» Assignment
Pull every line containing the word "screenshot" from the records.
═════ Data shown
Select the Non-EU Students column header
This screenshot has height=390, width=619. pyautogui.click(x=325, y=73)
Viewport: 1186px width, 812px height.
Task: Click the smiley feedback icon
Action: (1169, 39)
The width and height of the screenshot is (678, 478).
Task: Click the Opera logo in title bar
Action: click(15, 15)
══════════
» Exercise answer
This screenshot has height=390, width=619. pyautogui.click(x=325, y=73)
The width and height of the screenshot is (678, 478).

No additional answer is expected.